▶ _DOCUMENT EXCERPT_
______
What do you think about somebody who has an appreciated stock or some type of capital gain property, and, let’s say they weren’t planning on holding it for the next 10 or 20 years. Should that person sell it, prematurely, pay taxes sooner, or pay taxes now, as opposed to just hanging on to it and taking your chances on what capital gains rate will be in the future. What do you think about that?
Sandy Botkin: Well, if you are going to assume the tax rates are going to go up for 2013 and thereafter, then this is more than just about capital gains. This is true of income too. You want to accelerate your income this year as well.
Jim Lange: Well, we’re going to get to that one, but David is waving his hands so I was just starting with one very specific thing...
Sandy Botkin: The answer is yes. I would sell the capital gains property this year. And I’ll tell you something interesting, let’s assume, you somehow love this thing, you think this stock is going to do phenomenally, you think you should have held on to this. There’s no such thing as a washed sale rule, there’s nothing prevents your gain from being taxed. You can sell the stock and if you want, a day or two later, buy it back. And you pay tax on the gain and you can still hold on to your asset.
Jim Lange: Right, so what people sometimes remember, is the wash rule, but that applies to capital losses, not capital gains.
David Bear: Well, on that note, let’s take a break now and when we return, Jim and Sandy will continue the conversation, if you have a question or comment you can call the KQ studios at 412-333-9385.
______
Stored records
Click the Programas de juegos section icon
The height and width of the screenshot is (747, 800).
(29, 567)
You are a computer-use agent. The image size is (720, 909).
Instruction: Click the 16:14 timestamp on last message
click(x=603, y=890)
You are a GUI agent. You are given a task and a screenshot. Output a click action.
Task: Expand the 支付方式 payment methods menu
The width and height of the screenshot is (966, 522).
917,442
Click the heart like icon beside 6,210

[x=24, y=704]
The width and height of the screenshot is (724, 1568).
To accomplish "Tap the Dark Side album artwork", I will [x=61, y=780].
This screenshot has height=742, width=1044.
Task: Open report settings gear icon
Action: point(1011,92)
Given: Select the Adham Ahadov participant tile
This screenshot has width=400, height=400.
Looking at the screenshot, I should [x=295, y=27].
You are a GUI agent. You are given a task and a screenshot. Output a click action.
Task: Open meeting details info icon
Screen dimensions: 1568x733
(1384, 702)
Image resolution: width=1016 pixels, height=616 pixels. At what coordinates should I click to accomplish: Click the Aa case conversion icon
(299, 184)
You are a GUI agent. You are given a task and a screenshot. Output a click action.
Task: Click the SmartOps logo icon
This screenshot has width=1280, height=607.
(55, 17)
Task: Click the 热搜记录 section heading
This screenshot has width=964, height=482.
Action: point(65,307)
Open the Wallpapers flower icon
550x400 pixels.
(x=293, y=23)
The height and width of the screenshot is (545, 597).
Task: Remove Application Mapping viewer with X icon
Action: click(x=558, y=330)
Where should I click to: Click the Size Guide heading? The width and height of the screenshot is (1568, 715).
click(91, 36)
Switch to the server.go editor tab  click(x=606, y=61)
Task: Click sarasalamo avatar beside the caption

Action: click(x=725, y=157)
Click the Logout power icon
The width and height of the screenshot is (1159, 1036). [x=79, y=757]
______
▶ _EXERCISES TO COMPLETE_
1. Determine whether each statement agrees with the capital gains transcript, answering yes or no and quoting the deciding words: (a) Sandy Botkin would sell capital gains property this year; (b) according to Jim Lange, the wash rule applies to capital gains; (c) Sandy Botkin says a sold stock can be bought back a day or two later.
2. Repeat the capital gains transcript word for word between "Sandy Botkin: The" and "to your asset.", inclusive.

▶ _ANSWERS IN ORDER_
1.
(a) Yes: "I would sell the capital gains property this year."
(b) No: "that applies to capital losses, not capital gains."
(c) Yes: "You can sell the stock and if you want, a day or two later, buy it back."

2.
Sandy Botkin: The answer is yes. I would sell the capital gains property this year. And I’ll tell you something interesting, let’s assume, you somehow love this thing, you think this stock is going to do phenomenally, you think you should have held on to this. There’s no such thing as a washed sale rule, there’s nothing prevents your gain from being taxed. You can sell the stock and if you want, a day or two later, buy it back. And you pay tax on the gain and you can still hold on to your asset.